Class struggles beginning
It is possible that there will be a honeymoon period for the new government. But the last two years have seen rising levels of class struggle, demonstrations and discontent. The Greens will be held to account.
The unions urgently need to build resistance against the cuts that the new government will no doubt introduce. At the moment, the union leadership is happy that the new government is pledging to work in a so-called “Social Partnership” – i.e. that government plans are negotiated with the unions and employers. But the unions cannot accept, in the name of “Partnership”, anti-worker and anti-poor measures demanded by the government and the bosses.
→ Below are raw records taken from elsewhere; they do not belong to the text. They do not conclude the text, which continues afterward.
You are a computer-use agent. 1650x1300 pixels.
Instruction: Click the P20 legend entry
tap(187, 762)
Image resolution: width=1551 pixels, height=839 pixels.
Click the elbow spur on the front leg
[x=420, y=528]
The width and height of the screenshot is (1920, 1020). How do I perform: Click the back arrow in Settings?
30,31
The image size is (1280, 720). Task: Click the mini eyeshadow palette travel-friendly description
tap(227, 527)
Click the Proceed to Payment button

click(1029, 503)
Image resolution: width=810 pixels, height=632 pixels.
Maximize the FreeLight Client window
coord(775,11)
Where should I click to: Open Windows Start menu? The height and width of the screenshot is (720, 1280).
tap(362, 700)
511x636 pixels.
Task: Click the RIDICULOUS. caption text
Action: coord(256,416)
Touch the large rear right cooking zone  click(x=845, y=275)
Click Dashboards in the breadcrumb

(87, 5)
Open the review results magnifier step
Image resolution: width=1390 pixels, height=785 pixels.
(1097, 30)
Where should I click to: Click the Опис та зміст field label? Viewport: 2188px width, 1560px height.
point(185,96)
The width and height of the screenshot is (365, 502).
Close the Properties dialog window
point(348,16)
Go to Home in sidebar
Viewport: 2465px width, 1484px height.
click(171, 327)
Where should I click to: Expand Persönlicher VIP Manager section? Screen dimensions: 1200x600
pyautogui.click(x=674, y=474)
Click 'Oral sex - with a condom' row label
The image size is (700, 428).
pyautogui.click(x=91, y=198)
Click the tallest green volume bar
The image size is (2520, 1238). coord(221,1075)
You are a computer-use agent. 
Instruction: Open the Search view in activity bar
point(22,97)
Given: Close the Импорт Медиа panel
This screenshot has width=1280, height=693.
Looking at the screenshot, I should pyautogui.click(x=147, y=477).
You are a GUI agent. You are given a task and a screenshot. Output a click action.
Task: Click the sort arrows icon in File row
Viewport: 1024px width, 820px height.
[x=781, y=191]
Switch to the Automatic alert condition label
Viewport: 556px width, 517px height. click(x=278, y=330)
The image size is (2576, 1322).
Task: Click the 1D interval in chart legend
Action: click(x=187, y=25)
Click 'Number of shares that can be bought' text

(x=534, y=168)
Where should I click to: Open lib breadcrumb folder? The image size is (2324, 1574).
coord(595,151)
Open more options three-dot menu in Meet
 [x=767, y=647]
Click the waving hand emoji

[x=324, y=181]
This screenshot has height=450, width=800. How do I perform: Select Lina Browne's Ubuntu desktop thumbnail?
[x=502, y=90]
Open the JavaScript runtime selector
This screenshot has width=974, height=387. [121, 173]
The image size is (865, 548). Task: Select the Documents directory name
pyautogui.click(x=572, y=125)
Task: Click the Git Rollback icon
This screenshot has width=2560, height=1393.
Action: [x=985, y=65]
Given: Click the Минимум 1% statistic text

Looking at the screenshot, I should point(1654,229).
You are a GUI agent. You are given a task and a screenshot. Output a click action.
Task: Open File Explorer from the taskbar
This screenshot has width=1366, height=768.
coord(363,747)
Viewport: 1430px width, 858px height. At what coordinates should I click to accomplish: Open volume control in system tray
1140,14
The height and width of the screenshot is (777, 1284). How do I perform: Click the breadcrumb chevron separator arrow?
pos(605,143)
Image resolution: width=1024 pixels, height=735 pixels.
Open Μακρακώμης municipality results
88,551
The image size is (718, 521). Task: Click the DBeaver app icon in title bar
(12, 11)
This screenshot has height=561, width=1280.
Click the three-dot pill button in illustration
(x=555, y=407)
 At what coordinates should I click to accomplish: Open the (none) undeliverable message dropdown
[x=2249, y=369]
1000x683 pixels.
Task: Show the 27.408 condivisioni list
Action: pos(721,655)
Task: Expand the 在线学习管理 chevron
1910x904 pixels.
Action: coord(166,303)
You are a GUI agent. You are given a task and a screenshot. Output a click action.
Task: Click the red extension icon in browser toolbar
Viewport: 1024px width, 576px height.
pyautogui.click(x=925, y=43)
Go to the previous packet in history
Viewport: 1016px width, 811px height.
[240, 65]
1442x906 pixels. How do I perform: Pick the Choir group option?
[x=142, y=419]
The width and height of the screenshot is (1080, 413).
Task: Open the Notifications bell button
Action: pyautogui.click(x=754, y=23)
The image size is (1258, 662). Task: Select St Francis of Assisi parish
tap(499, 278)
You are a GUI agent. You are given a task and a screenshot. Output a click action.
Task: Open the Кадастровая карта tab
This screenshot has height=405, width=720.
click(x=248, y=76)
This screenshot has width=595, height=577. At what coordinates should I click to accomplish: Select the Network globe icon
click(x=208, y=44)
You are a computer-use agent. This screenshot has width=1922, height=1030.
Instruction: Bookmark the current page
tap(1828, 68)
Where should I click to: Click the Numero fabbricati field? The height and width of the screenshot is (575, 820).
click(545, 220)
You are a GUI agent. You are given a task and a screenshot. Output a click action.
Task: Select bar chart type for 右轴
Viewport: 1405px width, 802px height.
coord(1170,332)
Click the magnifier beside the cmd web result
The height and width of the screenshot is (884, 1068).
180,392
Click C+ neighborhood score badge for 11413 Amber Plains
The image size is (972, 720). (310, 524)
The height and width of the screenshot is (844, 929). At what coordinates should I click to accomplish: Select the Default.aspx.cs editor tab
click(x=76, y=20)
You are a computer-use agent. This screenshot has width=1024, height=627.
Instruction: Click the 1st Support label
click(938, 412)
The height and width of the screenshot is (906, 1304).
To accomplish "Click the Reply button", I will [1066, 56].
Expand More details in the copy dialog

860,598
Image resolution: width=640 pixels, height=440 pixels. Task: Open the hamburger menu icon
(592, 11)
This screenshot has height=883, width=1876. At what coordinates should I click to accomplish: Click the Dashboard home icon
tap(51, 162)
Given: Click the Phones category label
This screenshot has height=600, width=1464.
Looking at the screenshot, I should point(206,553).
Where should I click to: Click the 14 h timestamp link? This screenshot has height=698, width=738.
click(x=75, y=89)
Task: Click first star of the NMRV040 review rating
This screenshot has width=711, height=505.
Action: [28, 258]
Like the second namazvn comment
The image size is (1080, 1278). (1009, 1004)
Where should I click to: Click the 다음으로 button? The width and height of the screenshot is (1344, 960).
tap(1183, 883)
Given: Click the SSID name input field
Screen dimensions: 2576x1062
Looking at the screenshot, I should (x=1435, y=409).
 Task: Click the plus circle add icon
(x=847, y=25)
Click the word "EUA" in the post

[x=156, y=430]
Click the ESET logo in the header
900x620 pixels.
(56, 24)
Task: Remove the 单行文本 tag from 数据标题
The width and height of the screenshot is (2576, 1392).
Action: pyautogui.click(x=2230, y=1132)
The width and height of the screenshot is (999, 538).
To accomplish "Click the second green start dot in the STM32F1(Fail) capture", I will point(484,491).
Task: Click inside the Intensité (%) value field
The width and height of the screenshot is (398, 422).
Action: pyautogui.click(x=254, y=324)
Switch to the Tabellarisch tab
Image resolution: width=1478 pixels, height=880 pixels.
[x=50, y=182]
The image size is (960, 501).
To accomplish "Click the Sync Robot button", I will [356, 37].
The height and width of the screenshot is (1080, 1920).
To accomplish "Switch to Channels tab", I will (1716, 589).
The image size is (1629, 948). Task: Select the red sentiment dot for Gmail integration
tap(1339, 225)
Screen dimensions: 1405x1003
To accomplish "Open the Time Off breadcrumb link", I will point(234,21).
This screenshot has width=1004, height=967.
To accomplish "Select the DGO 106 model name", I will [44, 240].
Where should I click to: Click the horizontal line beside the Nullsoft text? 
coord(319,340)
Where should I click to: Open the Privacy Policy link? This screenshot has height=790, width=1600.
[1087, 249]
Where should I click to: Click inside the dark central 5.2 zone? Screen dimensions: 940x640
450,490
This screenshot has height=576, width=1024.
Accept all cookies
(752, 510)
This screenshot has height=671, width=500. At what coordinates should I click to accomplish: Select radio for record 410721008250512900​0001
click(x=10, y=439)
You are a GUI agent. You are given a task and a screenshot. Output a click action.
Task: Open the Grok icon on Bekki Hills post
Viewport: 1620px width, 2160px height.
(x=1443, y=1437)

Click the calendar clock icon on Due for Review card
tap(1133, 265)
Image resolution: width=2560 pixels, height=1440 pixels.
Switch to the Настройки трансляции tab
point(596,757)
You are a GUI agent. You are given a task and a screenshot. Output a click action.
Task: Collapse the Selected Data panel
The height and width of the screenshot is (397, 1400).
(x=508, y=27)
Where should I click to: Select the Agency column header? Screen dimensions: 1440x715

We need to step up pressure on the union leaders to not accept cuts for the price of being in a position to negotiate them! What is also desperately needed is a new party of the working class.
Just days after the inauguration of the new government, a project towards a new left party was launched in Vienna – “Links Wien” (“Left Vienna”). Up to 450 people attended the launch meeting. Sozialistische Offensive took part in this two day meeting, making proposals on how to develop the new project, distributing material and selling its paper. This project is a follow up in Vienna to “Aufbruch”. This was a ‘left’ grouping launched in 2016 at a 1,000 strong national meeting. But Aufbruch subsequently failed to develop after deciding not to stand in the 2017 general election. It is a positive development that conclusions have been drawn from this and that activists now plan to stand in the Vienna city election later this year and use this as a platform to build a new party.
Yet now the danger exists that there is too much emphasis only on the electoral level. This new project could pick up support if it manages to organise resistance to the cuts of both the Social Democrat-led Vienna city government and the national ÖVP-Green coalition. In this way, it could attract people who are disappointed by both the Greens and the Social Democrats (SPÖ). But “Links Wien’s” programme does not mention either. At the time of writing, it focuses mainly on an academic layer and adopts an identity politics approach to the issues faced by women and migrants. But this could change if other layers looking for an alternative to join.
This initiative also vaguely refers to the need to get rid of capitalism. But it does not say what the alternative should be – a socialist alternative, in our view. Despite its weaknesses, the new project is an opportunity for the left. The fact that more people originally wanted to attend the launch meeting than the 500 that the venue could accommodate shows the vacuum that currently exists and that there are people are looking for an alternative.
The situation in Austria at the present time is changing. The economic situation is beginning to cool down and the new government will no doubt have to react to that. The first stirrings of class struggle are beginning to be felt in workplaces. We have to build a socialist alternative that is able to fight on the immediate issues while at the same time building a movement to end capitalism and transform our lives in a society that meets the needs of the many instead of serving the profits of few.